A continuación colgó, se quedó fuera de la cabina y se apoyó contra la pared de una casa, los ojos fijos en la cabina, esperando la llamada.

Cinco minutos.

Diez minutos.

—Vamos, por el amor de Dios —musitó, mientras iba y venía sin parar junto a la cabina.

Por la esquina apareció una mujer joven con un cochecito, que se dirigió hacia la cabina telefónica.

—No funciona, querida —le dijo Doyle, con aire decepcionado—. Acabo de probar.

La mujer se alzó de hombros.

El teléfono llamó y Doyle se le adelantó para entrar en la cabina.
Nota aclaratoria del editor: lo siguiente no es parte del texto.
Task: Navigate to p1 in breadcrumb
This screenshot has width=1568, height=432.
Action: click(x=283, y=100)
—Espere un momento —dijo la mujer con irritación, al tiempo que golpeaba la puerta.

Doyle levantó el auricular.

—Sí… —dijo.

La mujer seguía golpeando la puerta.

—Doyle, escucha —dijo Georgie—. He averiguado acerca del coche.

La mujer abrió la puerta y metió la cabeza dentro.

—Yo quería usar este teléfono —dijo, muy enfadada.

—Mire, señorita, vaya a tomar por el culo, ¿quiere? —dijo Doyle, y dio una patada a la puerta para cerrarla.

—Cabrón, ignorante —gritó ella desde afuera.

—¿Qué diablos pasa aquí? —preguntó Georgie.

—No hagas caso. Dime lo que sabes del coche —respondió.

—Como decía, averiguaron. Está registrado en la República. A nombre del señor David Callahan.